L’ignorance de Brick quant à la nature du monde dans lequel il se trouve constitue le seul accroc à la composition de l’uchronie classique. Cette entorse au code du genre, qui consiste à peindre un monde alternatif au nôtre, devient un point important de ce récit. En effet, l’accent sera mise sur les divergences qui séparent la réalité d’Owen et celle de l’Amérique en guerre de Sécession. Cette mise en évidence intervient lorsque Brick refuse l’ordre de mission que lui impose la milice de libération de l’État où il se trouve, mission qui consiste justement à reprendre le contrôle de la temporalité qui régit ce monde. Ce faisant, Brick déroge aux règles de son monde d’adoption. Confronté à une menace qu’il ne connaît pas, immergé dans un monde dont le passé lui est inconnu, Brick doit agir immédiatement. Or, en refusant de passer à l’action, il rejète le rôle imposé par la milice et tente de se convaincre que ce monde n’existe pas; prisonnier d’une réalité inconnue, Brick désire s’en échapper en n’y voyant qu’un rêve. Pour éviter que ne vacille son esprit, il se protège en se persuadant que ce n’est pas réel, pour ne pas agir mais plutôt assister, tel un spectateur, au passage du temps. Lorsque l’escouade vient à la rencontre de Brick, elle l’informe sur la nature des projets pour lesquels il est recruté :
Civil war, Brick. Don’t you know anything? This is the fourth year. But now that you’ve turned up, it’s going to end soon. You’re the guy who’s going to make it happen.
How do you know my name?
You’re on my platoon dumbbell. [...]
But I didn’t sign up. I didn’t enlist.
Of course not. No one does. But that’s the way it is. One minute you’re living your life,
and the next minute you’re in the war.
Brick is so confounded by Tobak’s statements, he doesn’t know what to say. (Ibid., p. 8-9.)

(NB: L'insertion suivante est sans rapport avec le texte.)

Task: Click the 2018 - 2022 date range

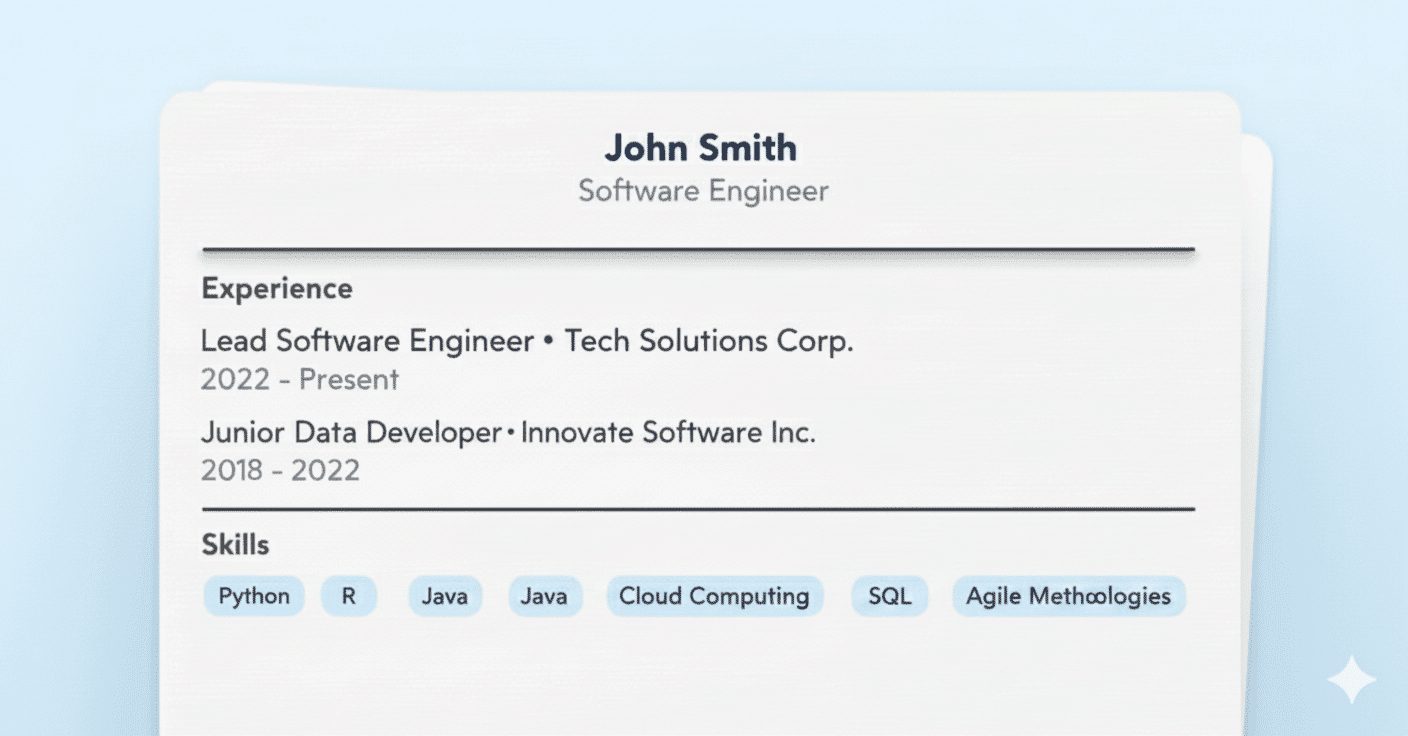Action: click(280, 470)
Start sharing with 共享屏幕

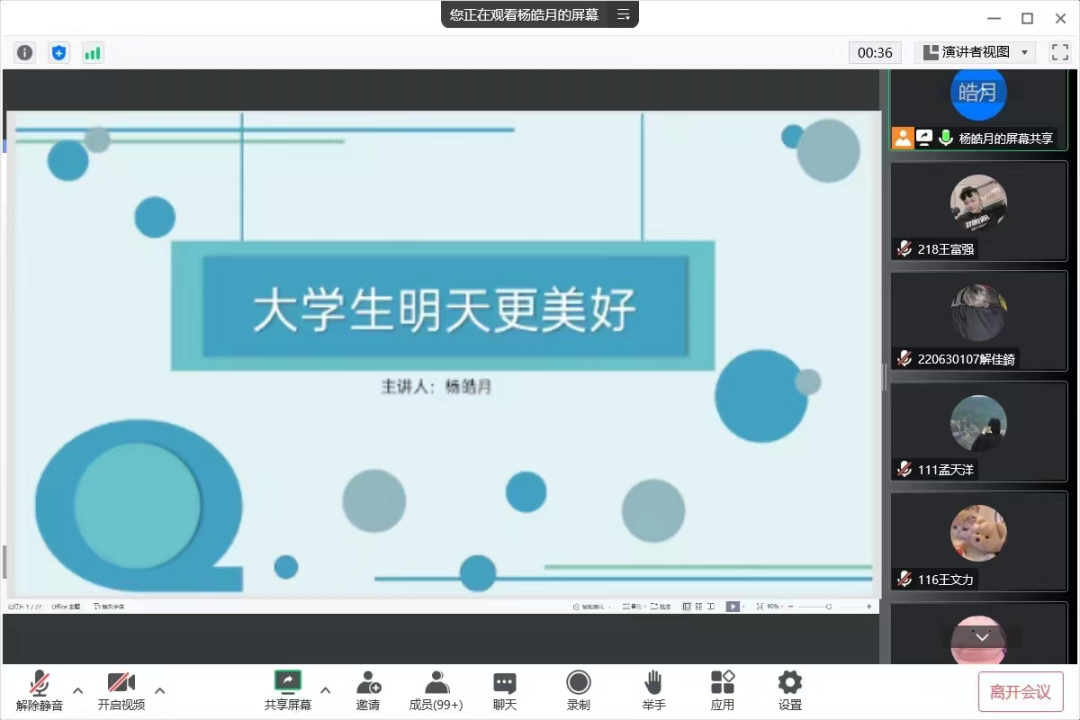[x=288, y=690]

Il devient alors vital pour le personnage inventé par August Brill de compenser son ignorance par tous les moyens possibles. Exténué par une marche de douze milles, Brick arrive dans une petite localité et va au boui-boui du coin pour se restaurer; il cherche alors à savoir où il se trouve physiquement et temporellement. Le calendrier concorde (« April nineteenth. Good. That’s just what I would have said [...]. Two thousand and seven »(Ibid., p. 30)), mais l’Histoire diverge :
Good. Now, if I said the words September eleventh to you, would they have any special meaning?
Not particularly.
And the World Trade Center?
The twin towers? Those tall buildings in New York?
Exactly.
What about them?
They’re standing?
Of course they are. What’s wrong with you?
Nothing, Brick says, muttering to himself in a barely audible voice. Then, looking down at his half-eaten eggs, he whispers: One nightmare replaces another. (Ibid., p. 31.)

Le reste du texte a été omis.